WHAT YOU NEED TO DO: The stretch wanted below opens at the line containing "Given: Select デスクトップ in Quick Access sidebar" and closes at the line containing "Task: Tap the Accessibility figure icon". Please return it exactly, with no other lines.
====
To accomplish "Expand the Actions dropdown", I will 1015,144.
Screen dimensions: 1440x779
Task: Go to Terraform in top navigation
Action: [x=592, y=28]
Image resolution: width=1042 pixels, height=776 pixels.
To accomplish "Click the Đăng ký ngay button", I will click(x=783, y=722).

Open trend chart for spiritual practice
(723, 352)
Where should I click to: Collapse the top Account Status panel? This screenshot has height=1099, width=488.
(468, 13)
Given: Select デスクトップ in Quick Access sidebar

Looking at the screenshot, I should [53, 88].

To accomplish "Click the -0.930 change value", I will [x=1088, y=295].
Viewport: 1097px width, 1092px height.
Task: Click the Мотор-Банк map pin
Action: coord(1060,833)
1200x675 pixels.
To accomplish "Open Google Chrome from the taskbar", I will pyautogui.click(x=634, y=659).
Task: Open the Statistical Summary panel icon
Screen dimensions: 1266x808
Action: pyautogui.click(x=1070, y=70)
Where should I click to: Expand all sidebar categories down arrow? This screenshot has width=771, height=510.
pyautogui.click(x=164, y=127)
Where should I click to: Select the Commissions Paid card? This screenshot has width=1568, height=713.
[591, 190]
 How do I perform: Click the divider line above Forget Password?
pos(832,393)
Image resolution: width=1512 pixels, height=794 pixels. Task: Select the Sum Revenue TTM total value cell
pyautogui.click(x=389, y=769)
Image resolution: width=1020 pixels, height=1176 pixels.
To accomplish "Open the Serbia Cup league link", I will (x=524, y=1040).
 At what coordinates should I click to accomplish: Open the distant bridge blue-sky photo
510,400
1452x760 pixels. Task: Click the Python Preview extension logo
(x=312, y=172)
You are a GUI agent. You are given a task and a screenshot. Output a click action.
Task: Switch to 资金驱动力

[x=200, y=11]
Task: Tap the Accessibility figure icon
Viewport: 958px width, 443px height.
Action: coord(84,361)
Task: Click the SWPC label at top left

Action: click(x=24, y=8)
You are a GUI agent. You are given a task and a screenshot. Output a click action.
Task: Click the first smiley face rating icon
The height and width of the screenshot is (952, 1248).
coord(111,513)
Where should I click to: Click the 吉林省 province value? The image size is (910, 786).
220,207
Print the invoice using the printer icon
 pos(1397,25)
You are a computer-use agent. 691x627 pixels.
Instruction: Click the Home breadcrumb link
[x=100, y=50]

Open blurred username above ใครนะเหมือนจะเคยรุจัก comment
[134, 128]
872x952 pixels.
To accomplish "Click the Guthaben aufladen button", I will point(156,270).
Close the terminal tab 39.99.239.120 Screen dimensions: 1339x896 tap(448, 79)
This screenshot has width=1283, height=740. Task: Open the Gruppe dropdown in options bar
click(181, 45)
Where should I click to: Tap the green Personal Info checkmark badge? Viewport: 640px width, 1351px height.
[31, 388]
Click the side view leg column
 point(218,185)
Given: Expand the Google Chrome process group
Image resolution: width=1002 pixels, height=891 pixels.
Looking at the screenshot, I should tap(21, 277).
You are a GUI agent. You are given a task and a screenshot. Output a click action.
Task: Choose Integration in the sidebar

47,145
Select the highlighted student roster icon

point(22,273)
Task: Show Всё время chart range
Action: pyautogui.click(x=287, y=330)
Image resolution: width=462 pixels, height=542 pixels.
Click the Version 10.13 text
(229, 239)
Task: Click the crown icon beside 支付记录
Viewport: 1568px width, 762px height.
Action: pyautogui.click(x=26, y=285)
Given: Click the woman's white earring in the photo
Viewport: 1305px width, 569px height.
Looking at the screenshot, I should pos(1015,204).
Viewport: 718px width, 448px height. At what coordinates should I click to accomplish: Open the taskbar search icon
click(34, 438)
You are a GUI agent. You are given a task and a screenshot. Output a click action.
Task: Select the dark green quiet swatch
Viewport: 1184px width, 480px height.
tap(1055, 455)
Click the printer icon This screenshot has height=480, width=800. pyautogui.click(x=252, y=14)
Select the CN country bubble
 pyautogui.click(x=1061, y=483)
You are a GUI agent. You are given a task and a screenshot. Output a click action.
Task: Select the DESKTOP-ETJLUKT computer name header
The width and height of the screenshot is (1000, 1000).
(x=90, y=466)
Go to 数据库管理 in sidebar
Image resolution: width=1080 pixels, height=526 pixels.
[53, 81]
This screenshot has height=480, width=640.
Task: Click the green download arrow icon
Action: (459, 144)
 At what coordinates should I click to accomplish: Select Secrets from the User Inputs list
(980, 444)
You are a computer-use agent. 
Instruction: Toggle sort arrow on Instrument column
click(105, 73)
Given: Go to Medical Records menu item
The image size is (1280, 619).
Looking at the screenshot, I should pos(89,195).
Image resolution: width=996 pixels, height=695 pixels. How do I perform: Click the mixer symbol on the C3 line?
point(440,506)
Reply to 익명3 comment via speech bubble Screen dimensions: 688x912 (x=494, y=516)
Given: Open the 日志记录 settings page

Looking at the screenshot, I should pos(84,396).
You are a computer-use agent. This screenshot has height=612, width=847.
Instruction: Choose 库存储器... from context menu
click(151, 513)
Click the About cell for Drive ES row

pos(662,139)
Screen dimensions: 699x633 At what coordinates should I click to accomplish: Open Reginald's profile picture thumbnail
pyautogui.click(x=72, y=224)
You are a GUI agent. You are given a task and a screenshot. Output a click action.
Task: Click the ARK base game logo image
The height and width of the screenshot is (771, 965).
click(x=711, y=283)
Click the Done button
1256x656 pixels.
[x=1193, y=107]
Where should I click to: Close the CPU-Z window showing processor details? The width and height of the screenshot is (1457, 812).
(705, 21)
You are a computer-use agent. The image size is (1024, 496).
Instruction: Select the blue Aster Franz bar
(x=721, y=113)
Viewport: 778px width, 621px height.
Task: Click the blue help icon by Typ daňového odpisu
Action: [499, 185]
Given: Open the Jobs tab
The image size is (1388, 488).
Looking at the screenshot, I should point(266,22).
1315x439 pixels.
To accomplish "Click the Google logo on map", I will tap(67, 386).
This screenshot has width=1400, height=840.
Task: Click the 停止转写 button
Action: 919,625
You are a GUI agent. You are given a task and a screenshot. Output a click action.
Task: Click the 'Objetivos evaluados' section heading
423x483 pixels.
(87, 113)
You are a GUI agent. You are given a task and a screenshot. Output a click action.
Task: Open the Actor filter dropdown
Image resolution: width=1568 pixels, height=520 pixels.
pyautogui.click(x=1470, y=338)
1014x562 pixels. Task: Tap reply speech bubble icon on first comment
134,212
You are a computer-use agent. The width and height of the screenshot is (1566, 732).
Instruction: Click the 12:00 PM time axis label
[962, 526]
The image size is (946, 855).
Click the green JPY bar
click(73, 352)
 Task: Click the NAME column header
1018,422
====
TASK SOLUTION:
Given: Select デスクトップ in Quick Access sidebar

Looking at the screenshot, I should [53, 88].

To accomplish "Click the -0.930 change value", I will [x=1088, y=295].
Viewport: 1097px width, 1092px height.
Task: Click the Мотор-Банк map pin
Action: coord(1060,833)
1200x675 pixels.
To accomplish "Open Google Chrome from the taskbar", I will pyautogui.click(x=634, y=659).
Task: Open the Statistical Summary panel icon
Screen dimensions: 1266x808
Action: pyautogui.click(x=1070, y=70)
Where should I click to: Expand all sidebar categories down arrow? This screenshot has width=771, height=510.
pyautogui.click(x=164, y=127)
Where should I click to: Select the Commissions Paid card? This screenshot has width=1568, height=713.
[591, 190]
 How do I perform: Click the divider line above Forget Password?
pos(832,393)
Image resolution: width=1512 pixels, height=794 pixels. Task: Select the Sum Revenue TTM total value cell
pyautogui.click(x=389, y=769)
Image resolution: width=1020 pixels, height=1176 pixels.
To accomplish "Open the Serbia Cup league link", I will (x=524, y=1040).
 At what coordinates should I click to accomplish: Open the distant bridge blue-sky photo
510,400
1452x760 pixels. Task: Click the Python Preview extension logo
(x=312, y=172)
You are a GUI agent. You are given a task and a screenshot. Output a click action.
Task: Switch to 资金驱动力

[x=200, y=11]
Task: Tap the Accessibility figure icon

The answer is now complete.